[Review] Generations: Banner Hulk / Totally Awesome Hulk #1

Começa este mês, agosto de 2017, o movimento que leva a nova temporada de renovação das publicações da linha da Marvel. Generations se trata de uma série de histórias únicas reunindo personagens tradicionais da editora com seus correspondentes legados. As histórias se passam na dimensão denominada Vanishing Point, um lugar solto de qualquer amarra cronológica da editora e onde o tempo não tem importância. Isso, teoricamente, faz destas histórias um bom ponto de partida para conhecer estes personagens e um terreno fértil para autores explorarem a muitas vezes controversa relação de uma determinada franquia com seu personagem legado.

Iniciando os trabalhos em Generations, a Marvel escolheu um membro fundador dos Vingadores e talvez um de seus personagens mais incompreendidos: O Incrível Hulk. Na história do autor já veterano de Hulk, Greg Pak, ilustrada por Matteo Buffagni, o atual Hulk Amadeus Cho se vê subitamente no meio do deserto de Nevada tendo que mediar um dos tradicionais confrontos entre o velho Hulk Bruce Banner e o exército estadunidense liderado pelo General Thadeus “Thunderbolt” Ross.

O confronto em escala “hulkiana” leva a diversos questionamentos sobre a maneira como cada um dos dois protagonistas encara sua persona monstruosa. Mais do que uma apresentação dos dois personagens, Pak aproveita para transformar a ação brutamontes típica em histórias do verdão em uma sutil sessão de terapia na qual Cho aprende um pouco sobre manter o monstro na proverbial “mala do carro”.
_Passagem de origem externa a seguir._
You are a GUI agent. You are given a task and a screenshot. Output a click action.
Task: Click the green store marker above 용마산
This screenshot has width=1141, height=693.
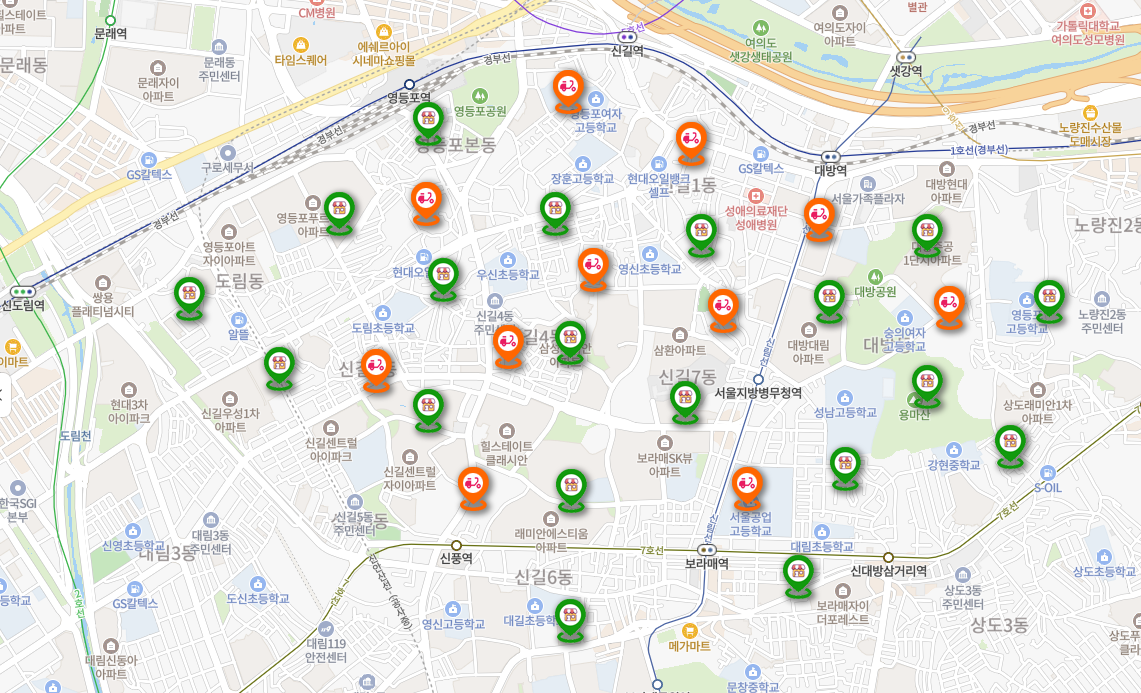point(927,383)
O roteiro de Pak é bastante simples e o foco de sua história são os diálogos entre os dois personagens principais. Banner aqui já é um sujeito que se acostumou a sobreviver mantendo a fera sob controle e preservando seus entes queridos de algo que mal consegue controlar. Cho é o jovem cheio de energia querendo fazer algo diferente, mas alheio aos efeitos colaterais de se ter um Hulk em sua consciência. Ao final, o jovem Cho aprende que ele é um Hulk com tantas virtudes e limitações quanto Banner, ao contrário do que imaginava.

A arte geometricamente estilizada de Buffagni se encaixa perfeitamente com a proposta de Pak para esta revista. As cenas de combate são memoráveis, os Hulks têm suas personalidades visuais muito bem definidas, a escala de dano de um confronto dessas proporções é precisa e temos cenas de ação dignas de um quadrinho com os dois personagens mais fisicamente fortes da editora. Tudo com uma colorização de muito bom gosto e cheia de nuances de Dono Sánchez-Almara.

O encontro de dois Hulks em Generations tinha tudo para ser uma história genérica de passagem de bastão na Marvel. Com um personagem de legado mais jovem, energético e com uma proposta bem mais positiva que seu predecessor era natural que Greg Pak fizesse com que Banner se acomodasse e deixasse Cho assumir este fardo. No entanto, a história em Generations é alarmante e elucidativa para Cho. Aqui, Banner dá um grande alerta para o garoto. Ele não é um herói. Ele é um carcereiro mantendo uma besta descontrolada na jaula o tempo inteiro. Com isso, o autor nos diz que, no caso do Hulk, ninguém é melhor que ninguém. Tanto o personagem de origem quanto o seu legado tem um enorme fardo: o de ser uma incontrolável força da natureza que pode devastar todo o universo Marvel se não for administrada de forma correta.